What Do You Need to Score on an AP Exam In Order to Get College Credit?

Students generally will need to earn a 3 or higher on an AP exam in order to get college credit. Most colleges will grant elective credit for a 3 and 1:1 credit for a 4 or a 5.

For example, if you took the AP U.S. History test and scored a 4, your college would likely give you credit for U.S. History at their school. You would not have to retake this course as part of your general education requirements.

However, if you scored a 3, you would receive credit for the class towards your degree, but it would be counted as an elective. You would have to retake U.S. History at your college.
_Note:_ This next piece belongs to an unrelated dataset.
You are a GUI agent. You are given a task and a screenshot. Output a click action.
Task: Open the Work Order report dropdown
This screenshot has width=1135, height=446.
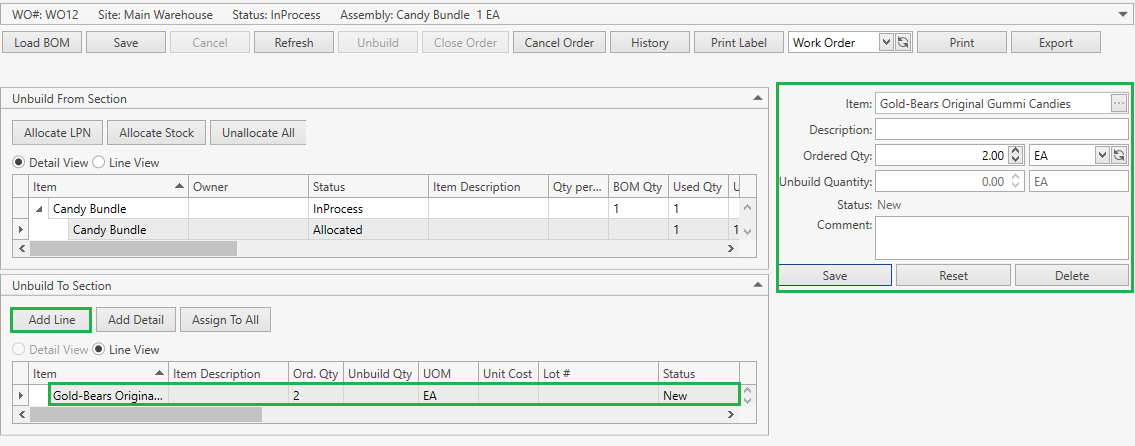point(885,42)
If you scored a 1 or 2, you likely will receive no college credit.

What if You Fail an AP Exam?

If you fail an AP test, you will not receive college credit for that class, but it should have no bearing on your high school GPA. AP exams are difficult, so don’t beat yourself up if you should score a 1 or a 2. Even if colleges don’t see your AP test results, they will see you had academic rigor that year and it will give your application a boost.
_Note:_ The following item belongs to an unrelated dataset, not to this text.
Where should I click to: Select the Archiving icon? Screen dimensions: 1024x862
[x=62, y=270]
If you don’t want your future colleges to see your AP test score(s), you can opt to cancel or withhold them. Score cancellation must be done by June 15 of the year you took the AP exam through the AP Score Cancellation Form. Choosing this option means your scores are completely deleted from the College Board and cannot be reinstated at a later date. Canceling AP scores is free.

If you opt to withhold your scores, your colleges will not be notified you sat for the exam. If you scored a 1 or 2 on the test, you might want to choose this option. You can choose this option by completing the AP Score Withholding Form. However, withholding your scores is $10 per school report. If you ever wish to reinstate your score, it is $15 per school report. It also has a deadline of June 15 of the year you took the AP exam.
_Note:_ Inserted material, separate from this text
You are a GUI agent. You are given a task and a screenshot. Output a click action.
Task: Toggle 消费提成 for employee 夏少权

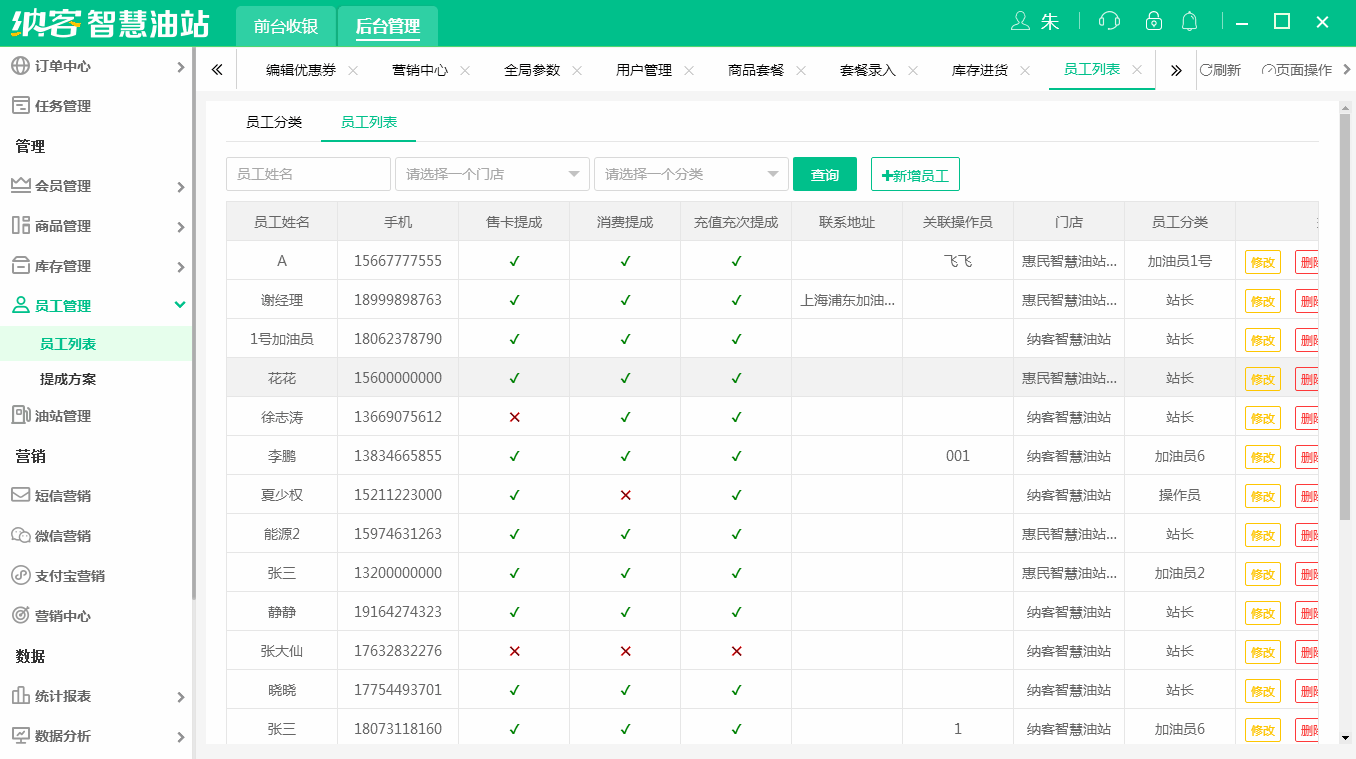point(625,495)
Can You Retake an AP Exam?

Yes, you can retake an AP exam. However, AP exams are only offered once a year, in May, so students will have to wait an entire year before they can sit again for the test. However, if you’re a graduating senior, you likely won’t get a chance to take it again.

Should You Retake an AP Exam?

Whether or not you retake the AP exam is completely up to you. However, it is important to note that you will have to wait an entire year to sit for the test again. You will need a solid game plan for studying and prep. This can get time consuming and expensive.

If you scored a 4, however, it is generally not recommended that you retake the test, even if you want to earn a 5! Most colleges will accept a 4 as 1:1 college credit.

If you decide to retake the AP test, you should

  • Study early. Even though the exam is a year away, it doesn’t mean you should start studying 8 months from now. An early start can make the difference for your exam
  • Determine what you did wrong the first time. You won’t be able to see your answers from your first AP test, so you will want to focus on what you think were your weaker areas going into round 2.
  • Ask for help. Working with a tutor can be a great way to get prepared for your second AP test, especially since you won’t be taking the course this year.

While you can absolutely retake an AP exam, it might not be worth it to you in the long run, especially if you earned a 3 or a 4. However, if you do decide to sit for the test again, be sure to start your studying process early! This will help prevent you from getting rusty on the material and help you put your best foot forward for round 2.